Ah, a sociedade… esse jugo invisível e inabalável. No mesmo fôlego com que nos vendem a ideia de um estilo de vida equilibrado e saudável, os nossos amigos e conhecidos olham para nós como quem contempla um atleta olímpico: “Mas ainda não foste promovido?”, “Aquela colega já comprou casa, e tu?”, “Sabes que o teu amigo já vai no segundo mestrado, não sabes?”. São comentários que dispensam explicações, porque o subtexto é tão transparente como água engarrafada: de alguma forma, estamos a ficar para trás. O sucesso não é apenas uma promessa, é uma expectativa — e, se não o atingirmos, há algo de errado connosco.
É aqui que começa o paradoxo. Ao mesmo tempo, que nos é prometido que somos seres extraordinários capazes de tudo — desde fundar startups milionárias até gerir múltiplos projetos ao mesmo tempo sem sacrificar uma única noite de descanso —, também nos é vendido o mito do equilíbrio perfeito. “Trabalha duro, mas não te canses muito!”, “Sê líder, mas lembra-te de meditar!” Estamos todos numa espécie de maratona em que, a cada quilómetro, nos pedem para fazer um sprint, mas com a promessa de que, na meta, haverá um smoothie detox à nossa espera.

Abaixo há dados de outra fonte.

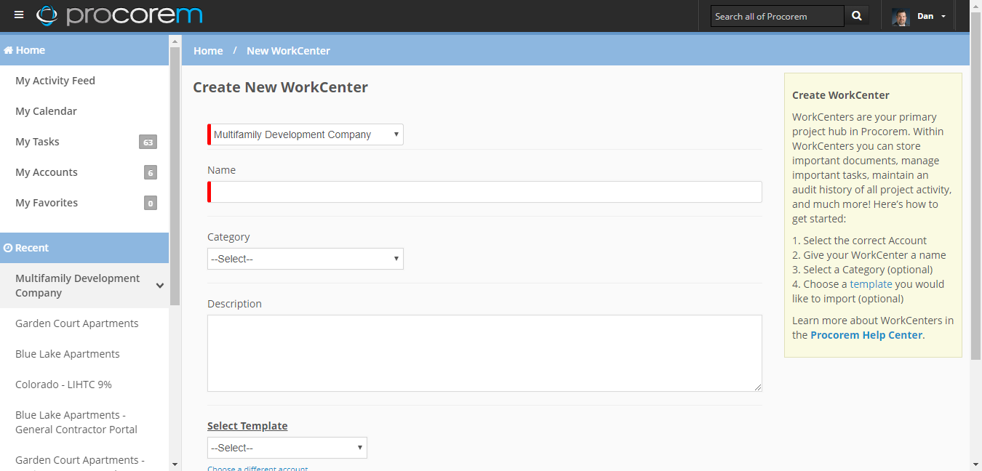Open Dan's user account menu
The image size is (982, 471).
point(933,15)
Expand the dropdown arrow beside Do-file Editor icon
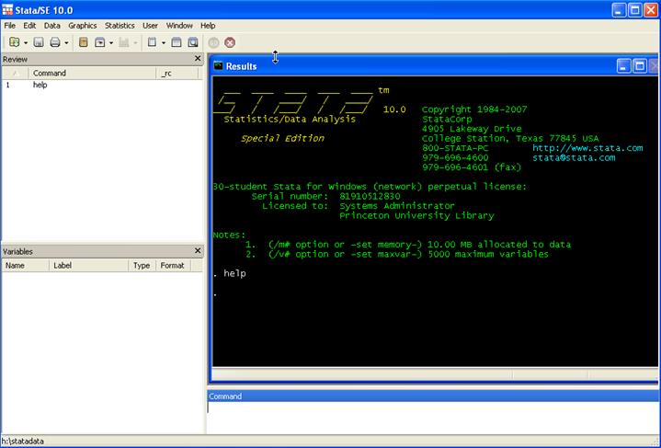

O mais irónico é que este mito do sucesso vem sempre embrulhado com um laço de self-care. Afinal, estamos a cumprir as expectativas de uma vida plena e bem-sucedida, com direito a tudo: carreira, família, saúde, e até tempo para fazer voluntariado numa ONG de ursos panda albinos. Este é o verdadeiro paradoxo: ter sucesso no século XXI é como ser um malabarista num circo. Com uma mão, tens de gerir a carreira; com a outra, equilibrar a vida pessoal. O pé esquerdo segura a saúde física, enquanto o pé direito tenta manter a saúde mental intacta.
No entanto, ao tentarmos equilibrar todas estas esferas, acabamos muitas vezes presos numa dança incessante de expectativas e obrigações, onde o cansaço e a insatisfação se tornam os nossos companheiros silenciosos. Passamos a medir o nosso valor pelo cumprimento de um ideal inalcançável e, assim, perdemos de vista a essência do que realmente nos traz felicidade. A pressão para corresponder a todas as normas e expectativas, de ter uma vida perfeitamente equilibrada e recheada de conquistas, acaba por nos aprisionar numa rotina onde a autenticidade e a simplicidade são frequentemente sacrificadas em prol de uma imagem idealizada
No fim de contas, talvez o verdadeiro sucesso resida em não nos deixarmos aprisionar pelas expectativas irreais que nos impõem. A procura incessante pelo equilíbrio perfeito entre carreira, família, saúde e vida pessoal é, muitas vezes, uma ilusão que nos desgasta e nos afasta de uma vivência mais autêntica.
Em vez de nos deixarmos consumir pela pressão de alcançar tudo, talvez o maior triunfo seja termos a coragem de priorizar o que realmente importa, resistindo à ideia de que devemos corresponder a todas as demandas da sociedade. O sucesso, nesse sentido, não é um ato de conformismo, mas de libertação.